AFAIK, you can’t get it into a juce::File object directly, as juce::File represents a file on the hard drive.
What’s the type of audioSource? The class should expose means of loading a soundfont other than from a file, e.g. from a MemoryInputStream or from the binary data directly.
BinaryResource is good for small amounts of data.
but if you’re going to have gigabytes of data it could be very frustrating resulting bugfix release to actually contain the binary data again and linking to take longer (I also remember there’s a limit due to VS linker).
You can use your sf2 files but…
as a user (and ironically a mac one ), it would be easier for everyone to allow me to set where the “soundbank” is located. Apple soldered my SSD and I’d might like to put it elsewhere. (and an end-user won’t know much about symlinks…) so…

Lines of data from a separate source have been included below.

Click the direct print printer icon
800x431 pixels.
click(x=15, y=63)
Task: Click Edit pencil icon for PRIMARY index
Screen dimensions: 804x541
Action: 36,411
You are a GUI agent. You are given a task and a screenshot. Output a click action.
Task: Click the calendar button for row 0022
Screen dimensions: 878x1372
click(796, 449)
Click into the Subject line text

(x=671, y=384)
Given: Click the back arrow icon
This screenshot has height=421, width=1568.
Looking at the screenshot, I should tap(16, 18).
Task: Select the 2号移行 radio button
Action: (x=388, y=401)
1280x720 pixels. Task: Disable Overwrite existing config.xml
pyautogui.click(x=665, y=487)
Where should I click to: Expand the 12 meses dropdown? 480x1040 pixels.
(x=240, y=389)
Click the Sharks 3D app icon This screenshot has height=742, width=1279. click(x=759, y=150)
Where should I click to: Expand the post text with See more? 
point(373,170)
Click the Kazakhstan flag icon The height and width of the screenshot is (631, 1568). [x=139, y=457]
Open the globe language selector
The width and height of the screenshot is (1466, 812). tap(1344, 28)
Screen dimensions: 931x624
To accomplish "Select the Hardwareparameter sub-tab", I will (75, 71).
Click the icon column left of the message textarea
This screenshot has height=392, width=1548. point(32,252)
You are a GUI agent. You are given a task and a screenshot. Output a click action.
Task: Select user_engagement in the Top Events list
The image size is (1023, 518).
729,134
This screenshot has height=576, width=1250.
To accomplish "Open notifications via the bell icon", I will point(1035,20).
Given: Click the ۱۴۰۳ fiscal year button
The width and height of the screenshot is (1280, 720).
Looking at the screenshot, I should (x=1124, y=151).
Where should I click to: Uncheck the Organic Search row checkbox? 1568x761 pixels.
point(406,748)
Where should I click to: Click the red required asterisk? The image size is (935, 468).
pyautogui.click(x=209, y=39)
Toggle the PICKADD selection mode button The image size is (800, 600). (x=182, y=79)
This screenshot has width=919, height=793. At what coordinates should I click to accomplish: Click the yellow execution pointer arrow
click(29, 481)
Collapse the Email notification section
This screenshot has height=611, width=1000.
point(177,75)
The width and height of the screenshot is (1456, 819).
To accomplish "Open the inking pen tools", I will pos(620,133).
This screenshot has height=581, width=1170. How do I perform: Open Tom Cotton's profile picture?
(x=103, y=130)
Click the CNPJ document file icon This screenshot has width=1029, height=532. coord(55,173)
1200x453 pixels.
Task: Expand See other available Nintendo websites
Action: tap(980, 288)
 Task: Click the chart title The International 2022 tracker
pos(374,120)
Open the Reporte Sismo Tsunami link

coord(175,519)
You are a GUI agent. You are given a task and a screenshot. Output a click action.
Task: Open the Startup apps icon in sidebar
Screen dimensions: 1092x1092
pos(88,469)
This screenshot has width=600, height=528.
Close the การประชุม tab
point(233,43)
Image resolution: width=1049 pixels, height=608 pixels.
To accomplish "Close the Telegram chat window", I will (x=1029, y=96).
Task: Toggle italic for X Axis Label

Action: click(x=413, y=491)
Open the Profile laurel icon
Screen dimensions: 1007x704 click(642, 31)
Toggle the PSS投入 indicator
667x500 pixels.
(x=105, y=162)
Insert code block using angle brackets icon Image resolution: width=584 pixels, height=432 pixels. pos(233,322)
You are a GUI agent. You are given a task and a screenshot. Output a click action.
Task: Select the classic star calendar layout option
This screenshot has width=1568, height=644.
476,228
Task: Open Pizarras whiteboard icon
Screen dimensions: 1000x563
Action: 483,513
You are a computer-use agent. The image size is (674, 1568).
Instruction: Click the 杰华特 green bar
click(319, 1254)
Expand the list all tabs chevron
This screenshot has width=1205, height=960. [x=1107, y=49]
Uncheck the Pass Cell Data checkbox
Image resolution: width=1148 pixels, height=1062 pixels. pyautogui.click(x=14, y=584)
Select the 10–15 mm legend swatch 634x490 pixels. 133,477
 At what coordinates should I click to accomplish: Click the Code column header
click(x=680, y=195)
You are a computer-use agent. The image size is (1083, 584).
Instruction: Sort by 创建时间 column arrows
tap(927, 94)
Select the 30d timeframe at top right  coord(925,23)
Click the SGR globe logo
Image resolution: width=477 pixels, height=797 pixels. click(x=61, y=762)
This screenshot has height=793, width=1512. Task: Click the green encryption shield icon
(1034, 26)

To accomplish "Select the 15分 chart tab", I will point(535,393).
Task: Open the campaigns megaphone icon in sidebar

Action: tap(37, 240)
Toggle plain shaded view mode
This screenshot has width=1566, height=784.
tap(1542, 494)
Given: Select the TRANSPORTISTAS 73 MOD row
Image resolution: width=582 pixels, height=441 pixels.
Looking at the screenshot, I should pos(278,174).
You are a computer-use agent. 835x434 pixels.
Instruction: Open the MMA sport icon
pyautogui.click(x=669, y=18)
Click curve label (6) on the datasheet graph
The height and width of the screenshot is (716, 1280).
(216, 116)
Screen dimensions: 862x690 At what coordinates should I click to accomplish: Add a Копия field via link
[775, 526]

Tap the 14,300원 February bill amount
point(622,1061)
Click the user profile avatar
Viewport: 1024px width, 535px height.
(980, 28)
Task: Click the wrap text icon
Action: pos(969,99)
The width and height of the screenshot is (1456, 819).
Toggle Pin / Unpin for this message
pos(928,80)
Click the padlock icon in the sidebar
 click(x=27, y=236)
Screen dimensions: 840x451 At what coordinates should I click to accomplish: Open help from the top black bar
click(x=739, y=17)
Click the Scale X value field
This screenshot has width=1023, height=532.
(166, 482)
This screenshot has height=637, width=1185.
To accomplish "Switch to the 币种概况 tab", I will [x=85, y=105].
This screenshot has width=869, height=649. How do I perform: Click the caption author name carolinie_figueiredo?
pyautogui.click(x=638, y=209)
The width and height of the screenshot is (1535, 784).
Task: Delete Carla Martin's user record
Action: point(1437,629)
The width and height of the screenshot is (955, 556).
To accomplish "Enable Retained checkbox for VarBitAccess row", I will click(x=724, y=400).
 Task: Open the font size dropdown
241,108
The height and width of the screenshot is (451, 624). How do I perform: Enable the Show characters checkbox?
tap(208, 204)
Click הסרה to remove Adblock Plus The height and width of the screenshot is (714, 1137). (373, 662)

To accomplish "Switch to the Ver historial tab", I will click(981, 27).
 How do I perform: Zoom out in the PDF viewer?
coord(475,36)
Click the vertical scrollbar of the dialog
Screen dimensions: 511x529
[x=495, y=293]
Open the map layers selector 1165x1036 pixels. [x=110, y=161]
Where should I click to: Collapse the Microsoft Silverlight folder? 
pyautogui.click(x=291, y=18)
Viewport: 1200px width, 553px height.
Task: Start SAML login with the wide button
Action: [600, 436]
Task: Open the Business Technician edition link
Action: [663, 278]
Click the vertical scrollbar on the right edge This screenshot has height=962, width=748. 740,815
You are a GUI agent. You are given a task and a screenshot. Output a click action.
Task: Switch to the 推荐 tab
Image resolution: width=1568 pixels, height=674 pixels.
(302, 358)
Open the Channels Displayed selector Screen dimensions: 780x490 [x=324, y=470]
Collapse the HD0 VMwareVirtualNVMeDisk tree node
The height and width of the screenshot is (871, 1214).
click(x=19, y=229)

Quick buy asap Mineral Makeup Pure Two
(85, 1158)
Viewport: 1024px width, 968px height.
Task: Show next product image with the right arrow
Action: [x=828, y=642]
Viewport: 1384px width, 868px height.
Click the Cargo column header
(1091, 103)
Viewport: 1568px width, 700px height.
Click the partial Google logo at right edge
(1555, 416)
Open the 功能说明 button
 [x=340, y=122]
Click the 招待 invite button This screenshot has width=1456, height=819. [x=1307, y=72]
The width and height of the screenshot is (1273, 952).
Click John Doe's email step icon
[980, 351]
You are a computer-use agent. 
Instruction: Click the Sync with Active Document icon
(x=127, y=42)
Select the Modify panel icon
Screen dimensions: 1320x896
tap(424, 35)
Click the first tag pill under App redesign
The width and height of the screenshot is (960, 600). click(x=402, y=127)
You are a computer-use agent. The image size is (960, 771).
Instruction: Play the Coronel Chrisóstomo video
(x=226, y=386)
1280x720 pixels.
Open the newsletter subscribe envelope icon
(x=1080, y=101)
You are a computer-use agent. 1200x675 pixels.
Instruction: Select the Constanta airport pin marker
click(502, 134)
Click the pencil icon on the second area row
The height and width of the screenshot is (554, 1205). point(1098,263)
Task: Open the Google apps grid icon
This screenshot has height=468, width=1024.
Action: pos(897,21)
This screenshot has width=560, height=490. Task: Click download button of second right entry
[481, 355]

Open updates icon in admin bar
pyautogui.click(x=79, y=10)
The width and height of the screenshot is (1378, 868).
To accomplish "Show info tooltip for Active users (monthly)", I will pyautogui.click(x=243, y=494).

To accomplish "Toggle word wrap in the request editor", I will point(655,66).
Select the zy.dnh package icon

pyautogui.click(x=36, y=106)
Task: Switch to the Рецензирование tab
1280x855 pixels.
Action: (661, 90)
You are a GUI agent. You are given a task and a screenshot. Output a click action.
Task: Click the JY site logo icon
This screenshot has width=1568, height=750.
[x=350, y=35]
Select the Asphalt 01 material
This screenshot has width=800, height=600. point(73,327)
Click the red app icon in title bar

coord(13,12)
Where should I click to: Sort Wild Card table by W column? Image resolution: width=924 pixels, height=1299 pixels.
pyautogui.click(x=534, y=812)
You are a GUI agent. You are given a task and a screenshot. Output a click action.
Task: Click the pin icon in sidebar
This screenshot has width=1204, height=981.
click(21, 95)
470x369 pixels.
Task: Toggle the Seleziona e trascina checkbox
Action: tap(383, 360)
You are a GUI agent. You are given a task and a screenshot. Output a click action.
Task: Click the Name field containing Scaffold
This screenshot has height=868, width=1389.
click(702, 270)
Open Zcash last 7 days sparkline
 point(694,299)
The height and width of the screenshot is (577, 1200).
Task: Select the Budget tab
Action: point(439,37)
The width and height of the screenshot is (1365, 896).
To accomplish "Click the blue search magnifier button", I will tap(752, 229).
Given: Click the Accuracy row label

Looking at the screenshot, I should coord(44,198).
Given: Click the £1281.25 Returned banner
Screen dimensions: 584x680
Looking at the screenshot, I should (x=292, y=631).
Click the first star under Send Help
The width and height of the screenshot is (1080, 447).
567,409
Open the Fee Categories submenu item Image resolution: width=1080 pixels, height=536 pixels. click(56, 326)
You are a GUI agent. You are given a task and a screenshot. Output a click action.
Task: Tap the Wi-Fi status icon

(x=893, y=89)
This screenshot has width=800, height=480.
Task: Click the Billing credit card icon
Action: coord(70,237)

a preference file for your product would be very useful.
Check juce::PropertiesFile.
File locations, juce::File would also provide you some common paths commonApplicationDataDirectory.
in addition, cross-platform coding with JUCE is indeed minimal branching. but you’d like to use platform specific macros. (in juce that is - #JUCE_MAC and #JUCE_WINDOWS iirc)
If you’ve already release the product you can still limit the new locations to be used on Windows.
That’s excellent advice. If the SoundFonts are large and not static, and you want to allow the user to load more of them, you should implement a file choosing mechanism. In that case, you could ship an installer, which installs the sound fonts to a system directory (like ~Library/Audio/...), and read soundfonts from that folder.